“Generative Trance; The experience of creative flow” Stephen Gilligan's newest book is not only exciting to read, it gives new ways of looking at already-known information and adds whole new dimensions of different perspectives. Firmly built on his mentoring by Milton Erickson, Gilligan did what Erickson urged all his students to do-took ideas from him and made them applicable to new and different circumstances.
Beginning with understandable definitions, Gilligan lays out his own framework. The reader is captured with new ideas for hypnosis-and “up-dating” so to speak of what hypnosis is. Generative trance is the “real” communication. It is not a place where the therapist provides answers and techniques for change, but where the client can have experiential learning, a reconfiguration of his own unconscious or forgotten resources. This, as evidenced by Erickson's work, is how lasting and sometimes remarkable and quick changes are achieved.
Under this umbrella of generative trance, he breaks his ideas into separate pieces. He discusses the familiar situation of a client “frozen” and seemingly unable to act explaining how this is part of what he refers to as the neuromuscular lock and literally takes apart what is happening. Then he provides clear methods of using generative trance, how client resources can be accessed and different more productive responses can be learned and practiced. His approach is convincing, intriguing and eminently do-able.
His idea of centering is inclusive of what most people understand this term to mean. But typical of all of his writing, he uses words so precisely and carefully, that the reader stops to absorb his more expansive definition fully. Some of his phrases he are immediately transferable to any therapeutic sessions-“ you (can) feel both a part of and apart from an experience-¦be with something without becoming it-¦ “ He points out that when people learn to be centered, they can be vulnerable. Then with generative trance states, they can provide new and safe places within themselves and then new learning and the transformation of dysfunctions can more easily occur.

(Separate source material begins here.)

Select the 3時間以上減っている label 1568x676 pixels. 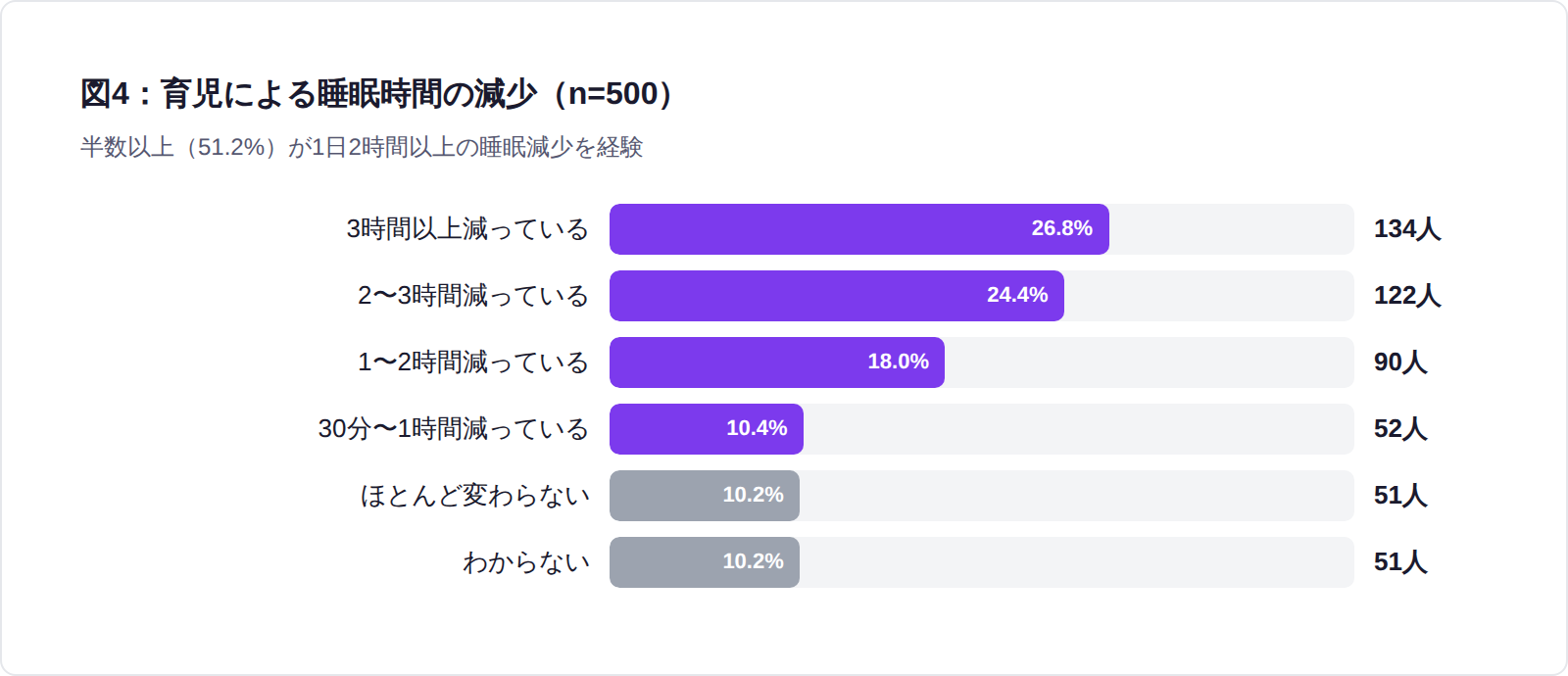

Gilligan believes, as Erickson did, that people's realities and fixed meanings have to be broadened. A change in perspective allows people to respond differently-each person can create a different sense of self- a different “identity” as all of us have done since childhood. Generative trance allows this easily and naturally.
He goes into detail with some of the ideas-as an example “Creative Acceptance” which redefines acceptance not as passivity but as an active curiosity about what something might be if it were accepted. This counter-intuitive idea-accept something to change it-is detailed in one of Erickson's cases-the girl with the gap between her two front teeth. Gilligan connects this to the first part of his book seamlessly.

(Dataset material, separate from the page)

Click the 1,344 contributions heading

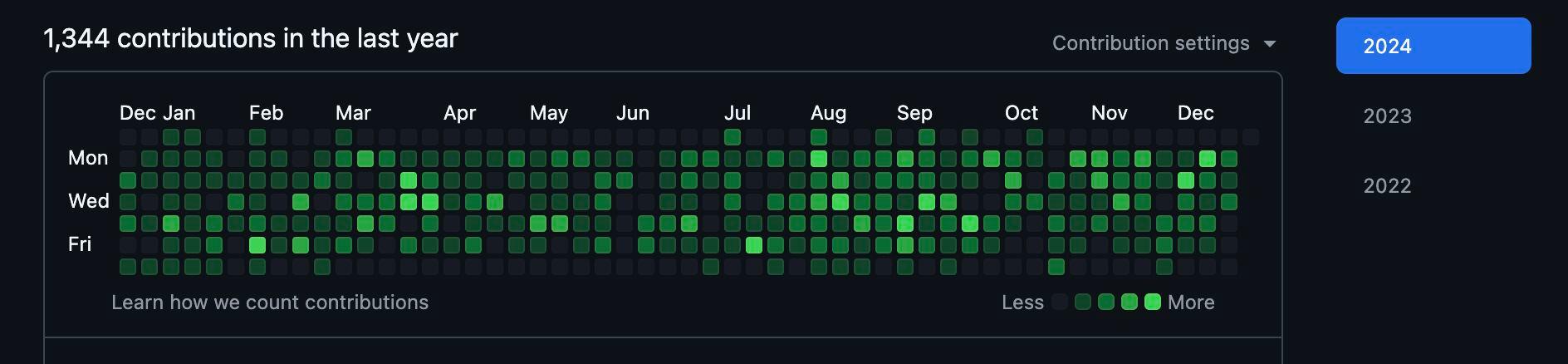251,38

A reasonable part of the book holds case examples in script form. This clarifies and demonstrates the uses of generative trance states. He gives explanations of what he was doing and even little easy-for-all to do ideas such as various phrases to insert in any hypnotic work-”-“trance is a learning place” and the words Erickson used so often, “trust your unconscious.” Each script is primarily aimed one of the points Gilligan has made early in the book and the how-and why-is explained. Additionally, as he points out, shorter versions of the scripts are useful to all in everyday life-we all need to be able to become more centered, to be in touch with our bodies and relax comfortably while maintaining alertness.
One of the “bonuses” always present in Gilligan's writing is his use of meaningful, often beautifully poetic quotations from a huge variety of sources which begin every chapter. And it's in this book too.
“Generative Trance” is an extraordinary book-¦. filled with different and new perspectives, captivating, and most important-valuable. My father would be so proud!